THIS CAUSE came on to be heard on the State's Motion to Discharge the Office of the Capital Collateral Representative. Having considered the motion, Defendant's response, and the arguments of counsel, the Court hereby orders that the motion is DENIED.

(Attachment 4). No appeal was ever taken by the State from the court's denial of the motion to discharge.

10. Thus, with full legal authority to represent Mr. Rivera on his non-capital case, CCR and then CCRC-South continued to litigate that case, along with the capital case, which was remanded for an evidentiary hearing by this Court in 1998. Rivera v. State, 717 So. 2d 477 (Fla. 1998). For example, as noted by Relator, Mr. Rivera, through CCRC-South counsel, filed an amended Rule 3.850 motion in the Goetz case in December, 2000. The State raised no complaint about Mr. Rivera's representation as a result of the December, 2000, filing, nor has the State raised any complaint when other pleadings have been filed by CCRC-South on behalf of Mr. Rivera in the Goetz case (Attachment 5). Other than the motion to discharge filed by the State nearly five years ago, the State has in fact taken no action with respect to the Goetz case since the filing of the initial Rule 3.850 motion in 1996.

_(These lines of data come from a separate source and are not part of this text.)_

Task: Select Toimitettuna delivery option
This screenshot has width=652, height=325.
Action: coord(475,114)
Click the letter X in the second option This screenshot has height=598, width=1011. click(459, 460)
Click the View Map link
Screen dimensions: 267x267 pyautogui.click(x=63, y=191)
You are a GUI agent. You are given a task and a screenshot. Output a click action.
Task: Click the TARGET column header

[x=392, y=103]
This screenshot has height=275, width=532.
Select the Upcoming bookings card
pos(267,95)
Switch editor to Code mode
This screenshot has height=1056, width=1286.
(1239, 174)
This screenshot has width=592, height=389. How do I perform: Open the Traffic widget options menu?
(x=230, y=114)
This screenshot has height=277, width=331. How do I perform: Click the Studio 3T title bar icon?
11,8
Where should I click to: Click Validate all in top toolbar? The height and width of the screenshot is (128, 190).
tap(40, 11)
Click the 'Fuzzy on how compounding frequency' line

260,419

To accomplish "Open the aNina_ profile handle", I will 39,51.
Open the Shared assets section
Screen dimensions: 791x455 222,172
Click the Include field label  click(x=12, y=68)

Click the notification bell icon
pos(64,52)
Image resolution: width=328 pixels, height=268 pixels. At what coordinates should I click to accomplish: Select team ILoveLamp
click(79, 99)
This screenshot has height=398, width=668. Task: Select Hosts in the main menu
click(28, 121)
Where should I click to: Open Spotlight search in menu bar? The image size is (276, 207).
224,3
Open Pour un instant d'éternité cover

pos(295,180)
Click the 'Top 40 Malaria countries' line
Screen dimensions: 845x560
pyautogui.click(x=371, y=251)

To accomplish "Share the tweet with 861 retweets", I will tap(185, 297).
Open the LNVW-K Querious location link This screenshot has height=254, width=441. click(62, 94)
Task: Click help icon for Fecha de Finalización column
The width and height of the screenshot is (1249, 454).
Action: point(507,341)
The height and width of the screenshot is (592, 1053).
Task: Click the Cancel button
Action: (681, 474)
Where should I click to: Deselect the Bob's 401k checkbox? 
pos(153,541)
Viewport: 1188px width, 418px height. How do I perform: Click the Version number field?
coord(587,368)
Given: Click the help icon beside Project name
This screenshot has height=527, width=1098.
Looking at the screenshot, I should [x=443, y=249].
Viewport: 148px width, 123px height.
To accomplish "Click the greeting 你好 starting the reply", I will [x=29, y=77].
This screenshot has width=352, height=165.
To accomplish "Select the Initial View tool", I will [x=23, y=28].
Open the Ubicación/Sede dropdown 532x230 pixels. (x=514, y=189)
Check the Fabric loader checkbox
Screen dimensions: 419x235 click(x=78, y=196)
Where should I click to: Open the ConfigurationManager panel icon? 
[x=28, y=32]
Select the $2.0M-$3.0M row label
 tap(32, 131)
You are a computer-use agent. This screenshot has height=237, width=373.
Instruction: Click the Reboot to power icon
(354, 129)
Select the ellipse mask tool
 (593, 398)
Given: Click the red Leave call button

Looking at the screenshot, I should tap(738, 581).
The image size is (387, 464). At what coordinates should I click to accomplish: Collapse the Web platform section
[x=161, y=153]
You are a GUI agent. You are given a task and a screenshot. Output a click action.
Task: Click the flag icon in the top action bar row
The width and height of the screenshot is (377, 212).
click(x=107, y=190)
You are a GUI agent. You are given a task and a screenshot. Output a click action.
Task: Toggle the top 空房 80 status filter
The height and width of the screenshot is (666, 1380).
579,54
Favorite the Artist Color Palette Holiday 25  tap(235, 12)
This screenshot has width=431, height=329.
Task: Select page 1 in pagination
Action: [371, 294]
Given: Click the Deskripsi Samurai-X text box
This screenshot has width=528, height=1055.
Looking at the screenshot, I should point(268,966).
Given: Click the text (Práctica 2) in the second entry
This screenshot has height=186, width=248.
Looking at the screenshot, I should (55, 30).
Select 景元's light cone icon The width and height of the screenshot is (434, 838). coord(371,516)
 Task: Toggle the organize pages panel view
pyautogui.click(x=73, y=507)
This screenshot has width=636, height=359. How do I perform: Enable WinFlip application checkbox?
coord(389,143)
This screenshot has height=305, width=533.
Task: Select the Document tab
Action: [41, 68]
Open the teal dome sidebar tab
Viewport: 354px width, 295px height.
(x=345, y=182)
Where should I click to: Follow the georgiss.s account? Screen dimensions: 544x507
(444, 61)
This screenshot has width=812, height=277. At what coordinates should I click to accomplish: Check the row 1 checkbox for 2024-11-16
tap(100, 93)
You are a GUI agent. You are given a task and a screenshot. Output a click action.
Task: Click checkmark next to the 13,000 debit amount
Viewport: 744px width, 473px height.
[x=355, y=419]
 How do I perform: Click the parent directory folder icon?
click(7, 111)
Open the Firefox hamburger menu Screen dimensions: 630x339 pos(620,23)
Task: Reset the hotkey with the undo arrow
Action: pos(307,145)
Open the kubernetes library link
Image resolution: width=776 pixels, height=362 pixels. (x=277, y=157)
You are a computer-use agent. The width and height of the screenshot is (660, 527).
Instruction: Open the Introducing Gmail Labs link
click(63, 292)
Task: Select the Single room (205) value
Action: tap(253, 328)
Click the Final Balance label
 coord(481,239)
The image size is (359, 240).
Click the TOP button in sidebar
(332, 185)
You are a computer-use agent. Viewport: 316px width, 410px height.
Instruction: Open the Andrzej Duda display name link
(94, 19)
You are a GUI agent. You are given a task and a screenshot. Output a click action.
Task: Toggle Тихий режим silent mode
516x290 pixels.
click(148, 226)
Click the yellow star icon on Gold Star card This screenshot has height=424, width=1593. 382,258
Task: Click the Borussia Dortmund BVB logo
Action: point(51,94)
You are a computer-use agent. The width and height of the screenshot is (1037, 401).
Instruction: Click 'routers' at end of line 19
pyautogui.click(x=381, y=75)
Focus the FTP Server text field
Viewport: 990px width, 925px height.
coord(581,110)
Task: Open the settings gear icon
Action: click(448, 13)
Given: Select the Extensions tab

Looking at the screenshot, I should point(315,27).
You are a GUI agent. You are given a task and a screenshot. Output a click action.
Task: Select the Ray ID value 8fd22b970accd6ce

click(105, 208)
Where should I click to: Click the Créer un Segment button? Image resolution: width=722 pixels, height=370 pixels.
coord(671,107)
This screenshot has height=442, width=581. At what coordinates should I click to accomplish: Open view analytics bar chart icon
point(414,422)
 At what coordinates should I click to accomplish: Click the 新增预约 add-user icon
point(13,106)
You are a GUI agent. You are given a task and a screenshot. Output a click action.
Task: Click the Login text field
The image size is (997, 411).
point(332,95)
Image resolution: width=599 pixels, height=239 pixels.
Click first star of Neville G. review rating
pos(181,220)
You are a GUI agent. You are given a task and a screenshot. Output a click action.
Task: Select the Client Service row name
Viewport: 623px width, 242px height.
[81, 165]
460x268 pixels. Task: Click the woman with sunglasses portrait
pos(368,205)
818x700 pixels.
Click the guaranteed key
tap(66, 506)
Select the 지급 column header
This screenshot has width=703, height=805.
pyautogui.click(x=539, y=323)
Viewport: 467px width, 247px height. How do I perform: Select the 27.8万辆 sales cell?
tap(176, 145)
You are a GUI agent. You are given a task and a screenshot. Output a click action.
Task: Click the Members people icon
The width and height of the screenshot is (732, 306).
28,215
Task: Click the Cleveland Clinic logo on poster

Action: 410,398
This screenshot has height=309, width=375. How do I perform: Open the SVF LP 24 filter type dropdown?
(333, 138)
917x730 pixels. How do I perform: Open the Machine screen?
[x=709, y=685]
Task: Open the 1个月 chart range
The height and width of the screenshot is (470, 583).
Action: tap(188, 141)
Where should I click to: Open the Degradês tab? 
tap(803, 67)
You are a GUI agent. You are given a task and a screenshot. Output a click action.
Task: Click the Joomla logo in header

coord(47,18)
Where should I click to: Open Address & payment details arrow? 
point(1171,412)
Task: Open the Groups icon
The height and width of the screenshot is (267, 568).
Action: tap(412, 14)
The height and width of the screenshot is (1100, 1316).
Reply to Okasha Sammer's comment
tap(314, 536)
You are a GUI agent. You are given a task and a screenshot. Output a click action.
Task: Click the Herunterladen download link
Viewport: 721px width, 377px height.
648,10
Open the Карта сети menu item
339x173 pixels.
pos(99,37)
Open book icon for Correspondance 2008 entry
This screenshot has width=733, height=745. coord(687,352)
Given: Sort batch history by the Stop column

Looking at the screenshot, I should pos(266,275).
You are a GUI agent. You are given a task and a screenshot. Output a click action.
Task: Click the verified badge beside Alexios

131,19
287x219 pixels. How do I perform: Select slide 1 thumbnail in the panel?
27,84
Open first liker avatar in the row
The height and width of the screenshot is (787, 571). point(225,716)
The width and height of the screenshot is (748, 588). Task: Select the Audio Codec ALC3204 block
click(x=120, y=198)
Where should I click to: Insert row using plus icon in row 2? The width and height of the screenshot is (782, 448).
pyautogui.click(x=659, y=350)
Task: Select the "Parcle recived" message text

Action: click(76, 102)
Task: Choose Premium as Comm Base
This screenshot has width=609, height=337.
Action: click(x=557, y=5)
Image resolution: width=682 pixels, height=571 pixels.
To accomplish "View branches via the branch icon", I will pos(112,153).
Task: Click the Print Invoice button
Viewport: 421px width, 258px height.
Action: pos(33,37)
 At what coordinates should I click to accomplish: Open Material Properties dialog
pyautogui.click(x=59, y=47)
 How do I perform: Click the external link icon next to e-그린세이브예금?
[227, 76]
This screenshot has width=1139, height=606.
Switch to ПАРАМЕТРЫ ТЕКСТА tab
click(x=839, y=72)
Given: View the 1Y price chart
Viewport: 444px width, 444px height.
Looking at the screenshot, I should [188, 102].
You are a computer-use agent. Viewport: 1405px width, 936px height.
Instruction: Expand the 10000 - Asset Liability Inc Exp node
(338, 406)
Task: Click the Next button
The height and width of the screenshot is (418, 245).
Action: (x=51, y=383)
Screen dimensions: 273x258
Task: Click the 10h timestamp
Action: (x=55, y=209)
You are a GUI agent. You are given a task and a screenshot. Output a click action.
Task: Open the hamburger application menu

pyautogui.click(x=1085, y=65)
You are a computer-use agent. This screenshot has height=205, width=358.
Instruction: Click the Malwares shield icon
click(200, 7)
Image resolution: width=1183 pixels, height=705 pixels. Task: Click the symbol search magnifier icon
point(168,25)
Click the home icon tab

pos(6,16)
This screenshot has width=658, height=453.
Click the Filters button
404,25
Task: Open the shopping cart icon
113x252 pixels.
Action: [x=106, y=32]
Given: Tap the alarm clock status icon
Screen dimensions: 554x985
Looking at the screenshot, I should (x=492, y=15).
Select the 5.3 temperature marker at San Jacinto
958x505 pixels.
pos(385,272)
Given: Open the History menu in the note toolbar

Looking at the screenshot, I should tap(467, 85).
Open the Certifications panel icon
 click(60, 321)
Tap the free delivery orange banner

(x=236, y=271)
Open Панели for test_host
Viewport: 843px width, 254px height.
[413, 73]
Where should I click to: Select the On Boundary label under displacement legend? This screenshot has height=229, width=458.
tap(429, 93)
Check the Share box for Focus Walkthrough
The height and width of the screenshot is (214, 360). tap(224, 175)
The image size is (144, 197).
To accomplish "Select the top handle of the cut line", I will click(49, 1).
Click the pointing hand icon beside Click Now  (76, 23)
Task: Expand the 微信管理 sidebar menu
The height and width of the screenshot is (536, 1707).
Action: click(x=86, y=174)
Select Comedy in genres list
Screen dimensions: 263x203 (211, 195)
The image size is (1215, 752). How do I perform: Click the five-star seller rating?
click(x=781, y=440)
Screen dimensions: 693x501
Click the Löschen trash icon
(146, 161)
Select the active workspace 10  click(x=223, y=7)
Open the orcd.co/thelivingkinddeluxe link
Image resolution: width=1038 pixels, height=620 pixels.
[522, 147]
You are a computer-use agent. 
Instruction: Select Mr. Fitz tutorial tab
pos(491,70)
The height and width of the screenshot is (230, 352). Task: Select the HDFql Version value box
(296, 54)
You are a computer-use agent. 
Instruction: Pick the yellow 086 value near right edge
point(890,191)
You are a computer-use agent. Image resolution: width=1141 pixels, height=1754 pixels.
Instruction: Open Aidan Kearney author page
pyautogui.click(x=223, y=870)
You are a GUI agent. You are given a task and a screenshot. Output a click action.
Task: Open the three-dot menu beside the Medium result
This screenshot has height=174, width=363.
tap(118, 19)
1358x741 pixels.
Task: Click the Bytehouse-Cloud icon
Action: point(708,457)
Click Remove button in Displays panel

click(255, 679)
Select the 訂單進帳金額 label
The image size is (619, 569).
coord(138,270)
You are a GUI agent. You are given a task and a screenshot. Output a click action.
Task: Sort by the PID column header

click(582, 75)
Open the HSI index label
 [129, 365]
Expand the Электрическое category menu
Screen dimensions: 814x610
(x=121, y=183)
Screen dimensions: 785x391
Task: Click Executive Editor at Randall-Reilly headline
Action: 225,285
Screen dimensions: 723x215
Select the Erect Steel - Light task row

B. RESPONDENT DUPREE AND CCRC-SOUTH SHOULD BE DISMISSED FROM THE INSTANT QUO WARRANTO PROCEEDING.

(i) Mr. Dupree and CCRC-South are proceeding with full legal
authority of the court.

11. With the complete chronology of the Rivera situation now clarified, it is quite apparent that Relator has no justiciable actual controversy against Respondent Dupree and CCRC-South, and Mr. Dupree should be dismissed from the instant action. That Relator would set forth a materially inaccurate factual summary of the Rivera litigation, and, most importantly, fail to tell this Court that a motion to discharge CCR filed by the State nearly five years ago and denied nearly five years ago, raises a number of troubling questions, not to mention belying the "emergency" nature of the relief sought by the Relator.

12. The bottom line is that CCRC-South has been counsel for Mr. Rivera on the Goetz case since 1996 with the full legal authority of the lower court. There is no actual controversy as to Respondent Dupree and CCRC-South. It remains to be seen how Mr. Dupree and CCRC-South can be engaging in "unpermitted practice" when a court has in fact permitted the office to proceed as Mr. Rivera's counsel. Because Mr. Dupree and CCRC-South have been representing Mr. Rivera with the full authority of an order of a court of competent jurisdiction, Mr. Dupree should be dismissed from the Relator's action.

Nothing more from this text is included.